Work order
In the listing below, find the line containing "Staff (1055, 69)" and the line containing "[Mail] (531, 31)", then copy exactly everything from the first through the second, except the pictures.

* * *

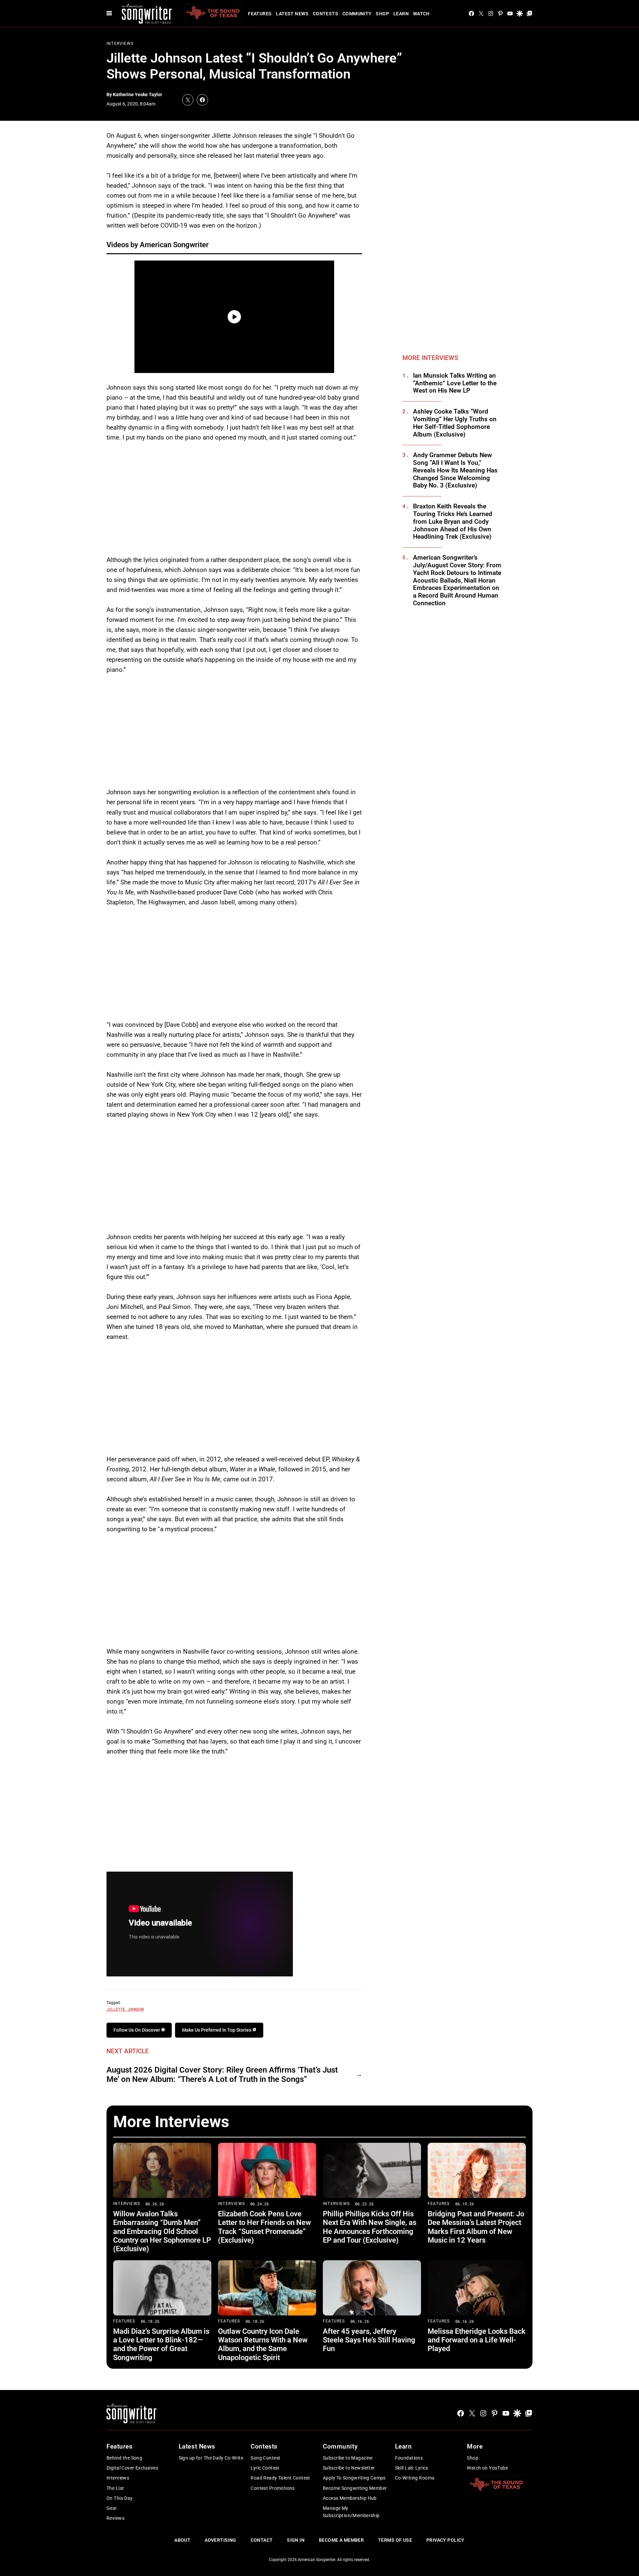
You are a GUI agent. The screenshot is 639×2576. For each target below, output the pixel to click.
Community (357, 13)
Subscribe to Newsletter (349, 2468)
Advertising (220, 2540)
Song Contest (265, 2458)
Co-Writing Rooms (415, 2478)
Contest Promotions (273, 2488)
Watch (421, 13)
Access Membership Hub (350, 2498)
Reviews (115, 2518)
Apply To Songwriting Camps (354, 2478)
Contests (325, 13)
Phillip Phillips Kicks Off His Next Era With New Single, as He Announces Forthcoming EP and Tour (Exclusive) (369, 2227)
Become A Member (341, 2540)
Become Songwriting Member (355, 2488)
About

* * *

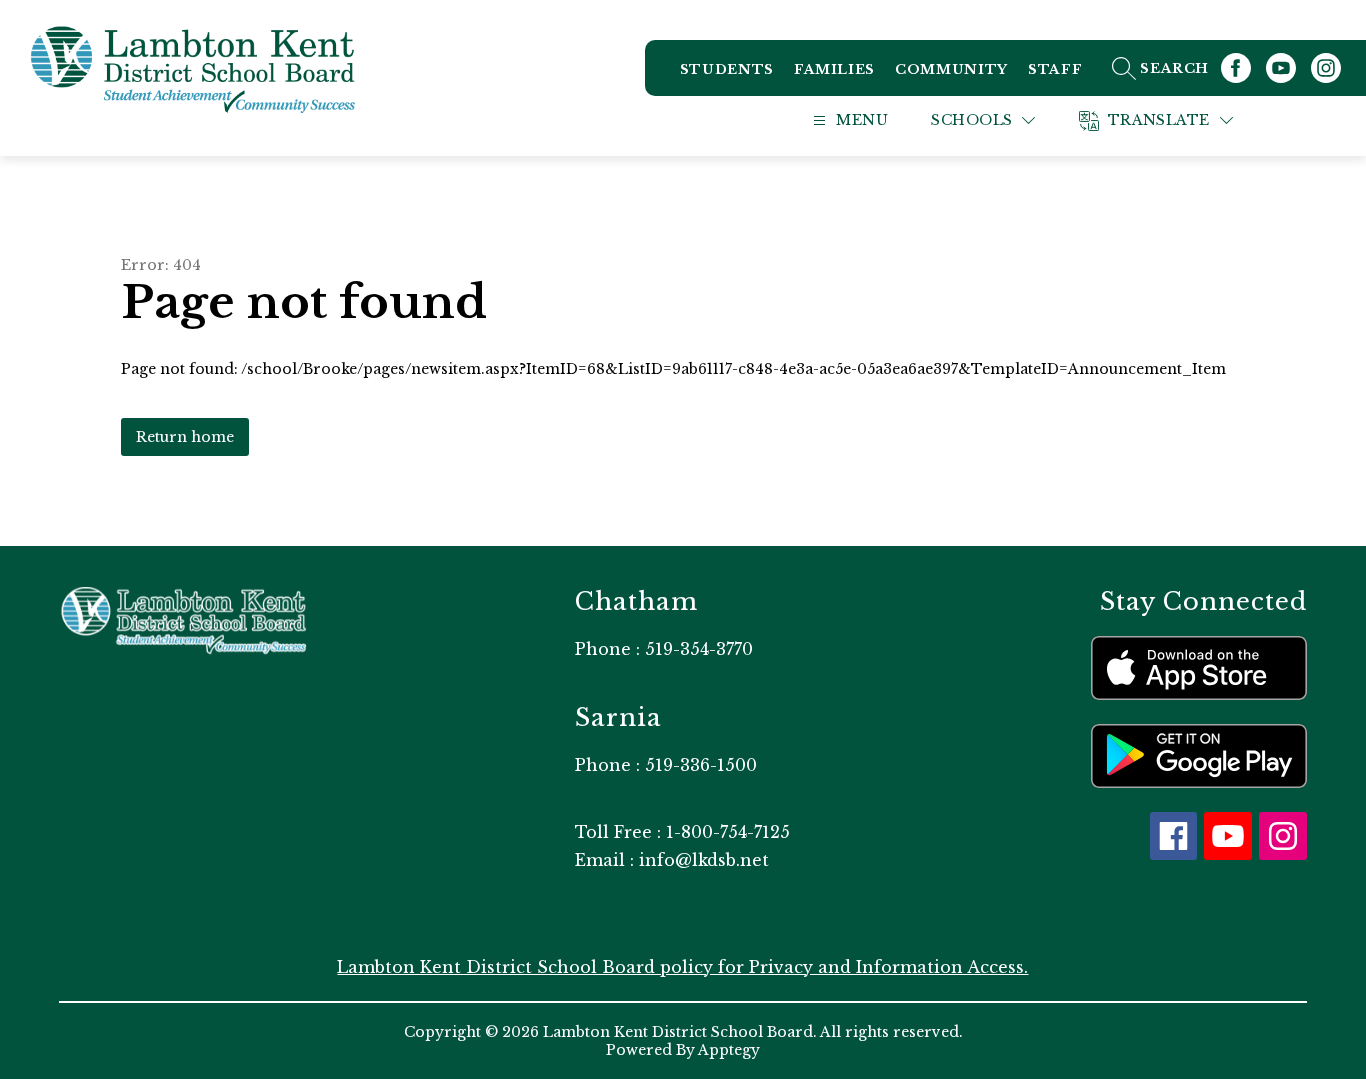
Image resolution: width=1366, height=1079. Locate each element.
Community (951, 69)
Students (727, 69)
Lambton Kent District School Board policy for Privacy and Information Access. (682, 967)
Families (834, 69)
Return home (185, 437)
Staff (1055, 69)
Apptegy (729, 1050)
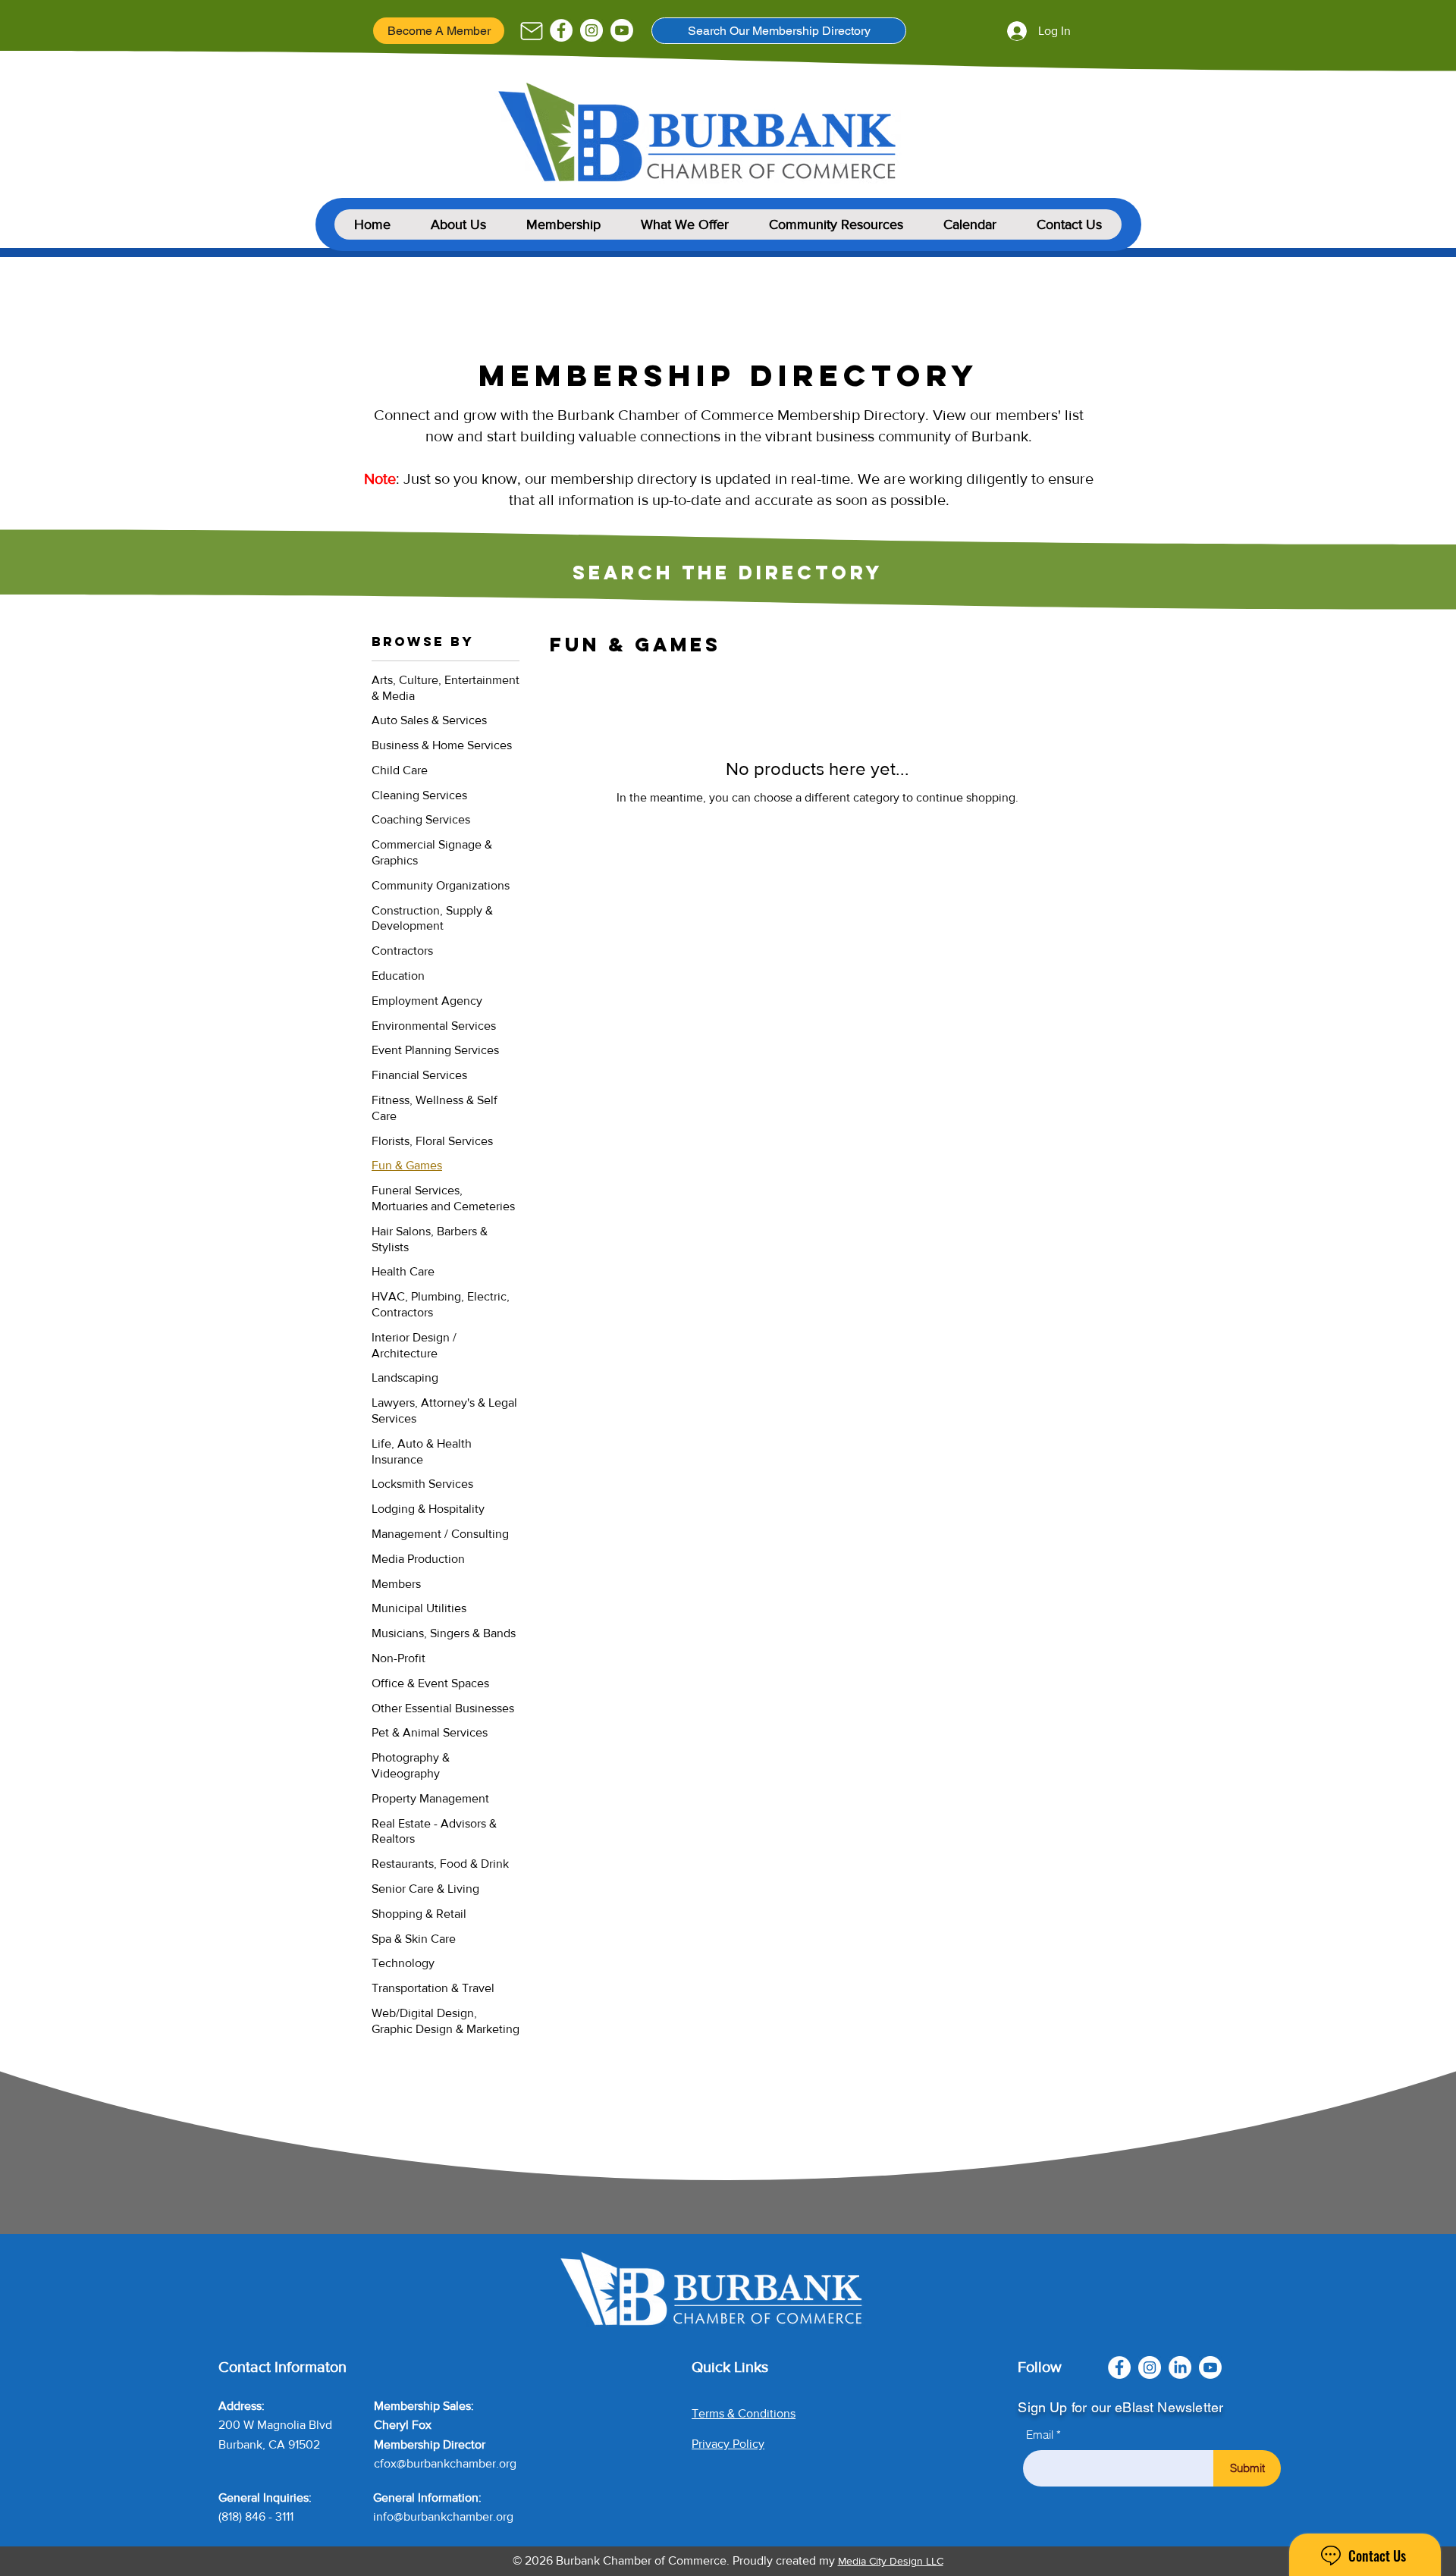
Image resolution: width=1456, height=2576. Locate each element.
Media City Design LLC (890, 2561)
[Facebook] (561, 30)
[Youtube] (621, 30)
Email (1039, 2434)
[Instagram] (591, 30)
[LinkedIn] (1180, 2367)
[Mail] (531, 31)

* * *

Answer for this exercise
Staff (1055, 69)
Apptegy (729, 1050)
Image resolution: width=1456, height=2576. Locate each element.
Media City Design LLC (890, 2561)
[Facebook] (561, 30)
[Youtube] (621, 30)
Email (1039, 2434)
[Instagram] (591, 30)
[LinkedIn] (1180, 2367)
[Mail] (531, 31)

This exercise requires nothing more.